Exercising jurisdiction under 28 U.S.C. § 1291 and 18 U.S.C § 3742, we affirm the
district court’s restitution calculation method, but remand for the court to correct a minor
but clear error it committed while performing that calculation.
*
This order and judgment is not binding precedent, except under the doctrines of law of
the case, res judicata, and collateral estoppel. It may be cited, however, for its persuasive
value consistent with Fed. R. App. P. 32.1 and 10th Cir. R. 32.1.
I.
At least as early as mid-January 2013, Defendant joined forces with Misty White,
a blackjack dealer at Osage Casino, in order to cheat at blackjack. Although blackjack
rules can vary from casino to casino, the basic goal is to get a combination of cards worth
more than the combination dealt to the dealer, but no greater than 21 (“bust”). After
being dealt an initial two cards, the player must choose whether to ask for another card
(“hit”) which he can do as many times as he likes before exceeding 21, or to “stay” with
the cards he has been dealt thus far. If the player’s combination ends up being less than
the dealer’s, or exceeds 21, he loses his bet. If the player and the dealer tie, there is a
“push,” and the player keeps his bet. If the player’s cards are worth more than the
dealer’s, or the dealer exceeds 21, the player wins the amount he bet. If the player’s
initial two cards are an ace and a face card then he has a blackjack, and if the dealer does
not also have a blackjack, the player wins 150% of his bet. Defendant and Ms. White’s
cheating scheme involved Ms. White, as the dealer, discretely showing Defendant the
next card he would be dealt if he chose to hit (the “hole card”). This way, Defendant
knew ahead of time whether hitting would increase his odds of beating the dealer, or
would instead cause him to bust.

Item position entries
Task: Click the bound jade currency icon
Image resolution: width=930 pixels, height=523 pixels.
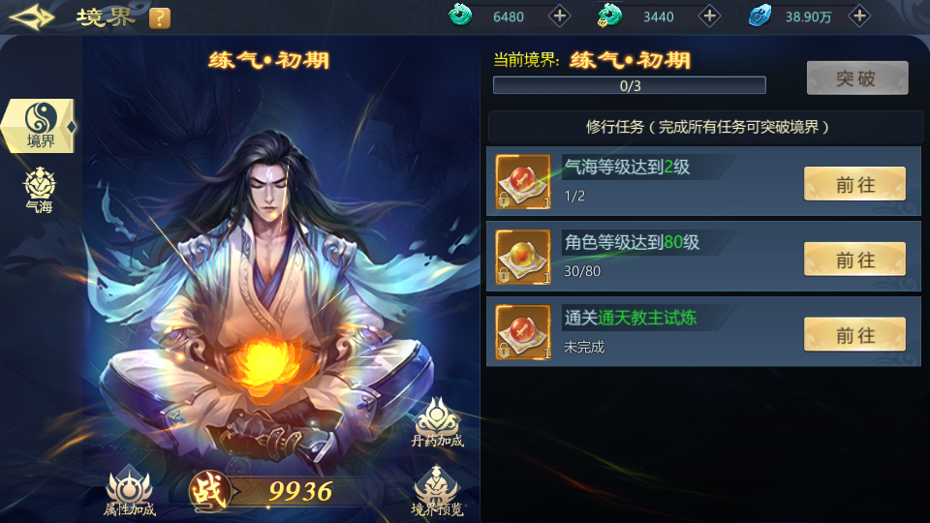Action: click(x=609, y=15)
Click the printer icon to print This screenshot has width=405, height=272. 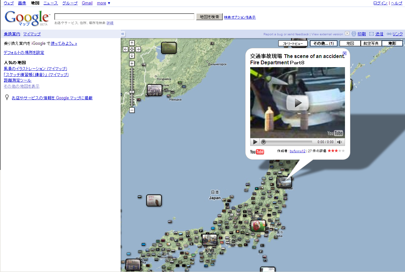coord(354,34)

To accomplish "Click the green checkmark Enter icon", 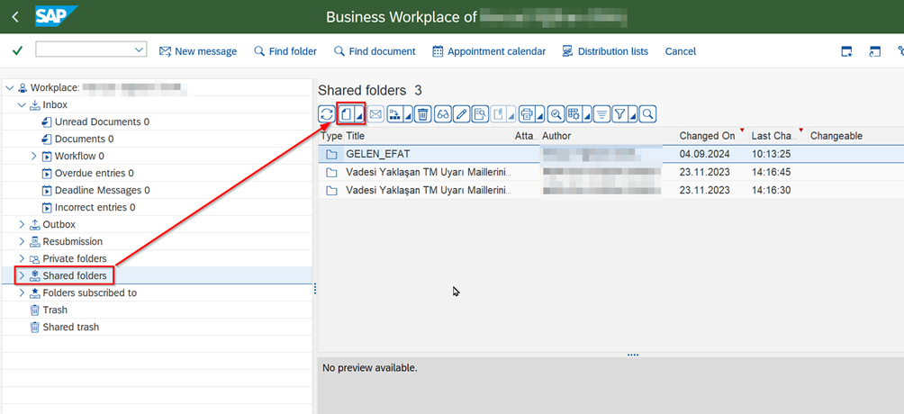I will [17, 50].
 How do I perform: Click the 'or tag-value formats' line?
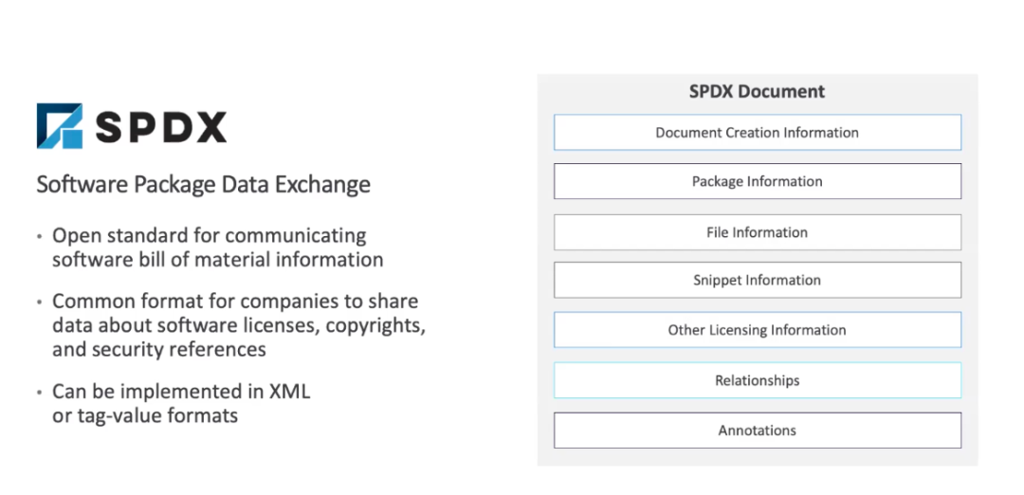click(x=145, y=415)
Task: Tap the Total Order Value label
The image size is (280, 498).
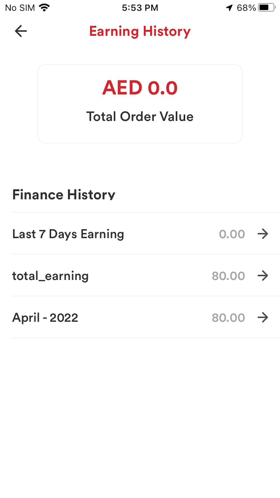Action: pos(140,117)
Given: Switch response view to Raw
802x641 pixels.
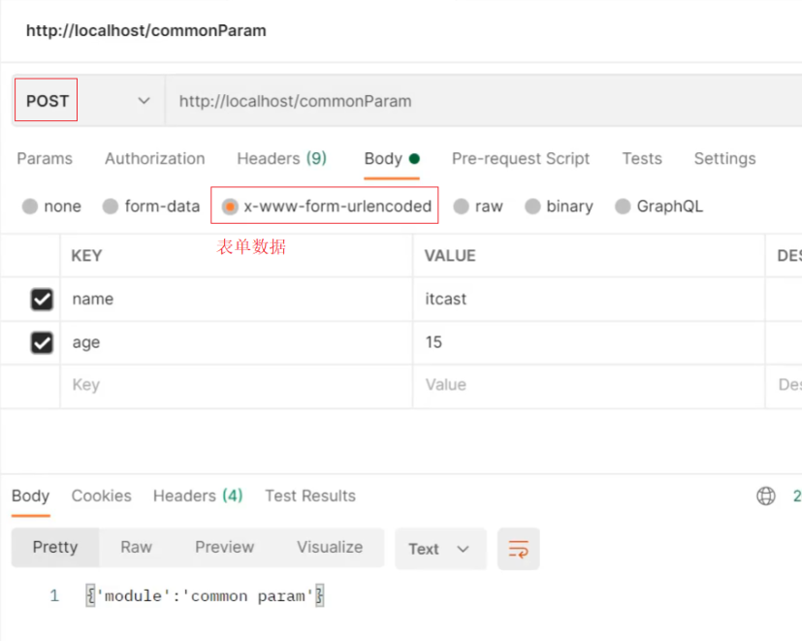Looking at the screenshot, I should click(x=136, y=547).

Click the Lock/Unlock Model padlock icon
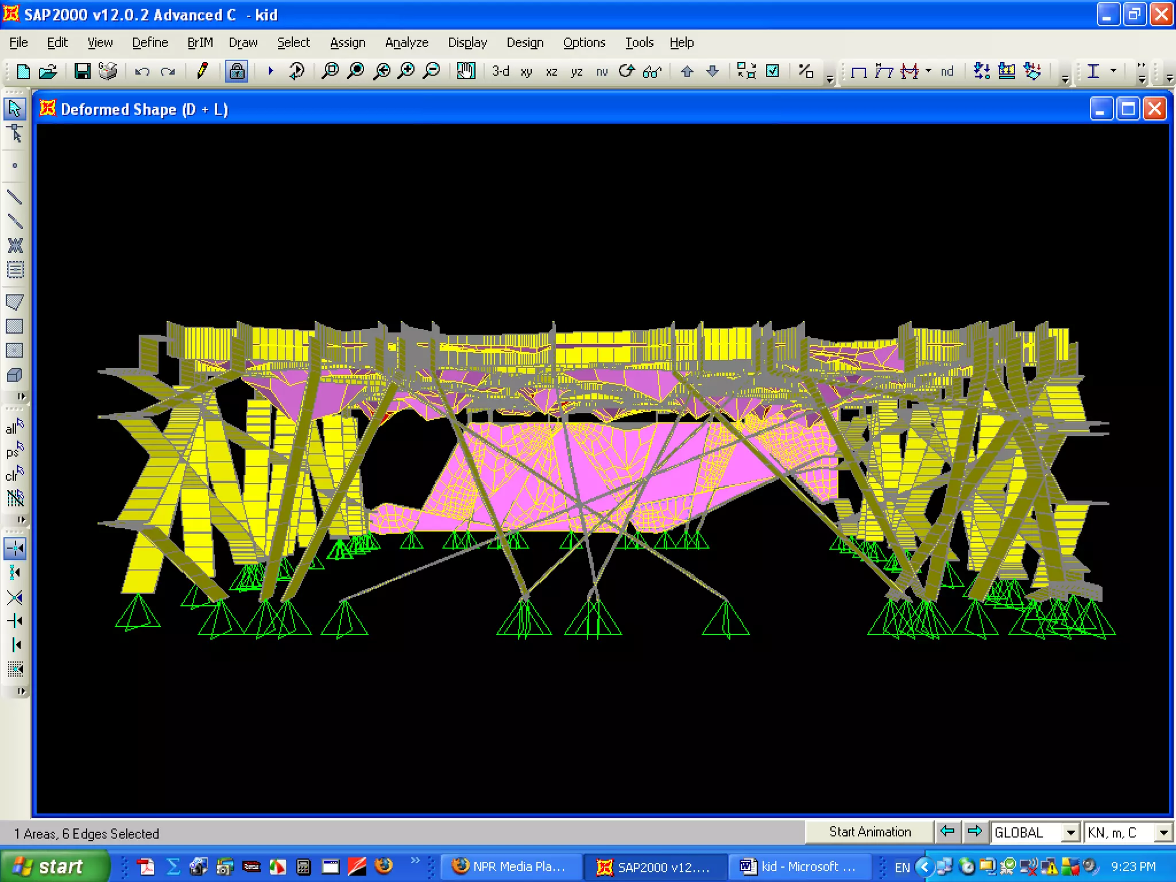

GIVEN TASK 1: Reproduce the passage of the court ruling between "Exercising jurisdiction under" and "performing that calculation.", inclusive.
GIVEN TASK 2: Translate the following sentence from the court ruling into Spanish: "If the player and the dealer tie, there is a “push,” and the player keeps his bet."
GIVEN TASK 3: According to the court ruling, why did it help Defendant for Ms. White to show him the hole card? Answer in one to three sentences.

FULL SOLUTION 1:
Exercising jurisdiction under 28 U.S.C. § 1291 and 18 U.S.C § 3742, we affirm the
district court’s restitution calculation method, but remand for the court to correct a minor
but clear error it committed while performing that calculation.

FULL SOLUTION 2: Si el jugador y el crupier empatan, hay un «push» y el jugador conserva su apuesta.

FULL SOLUTION 3: The hole card was the next card Defendant would be dealt if he chose to hit. Seeing it let him know ahead of time whether hitting would increase his odds of beating the dealer or would instead cause him to bust by exceeding 21.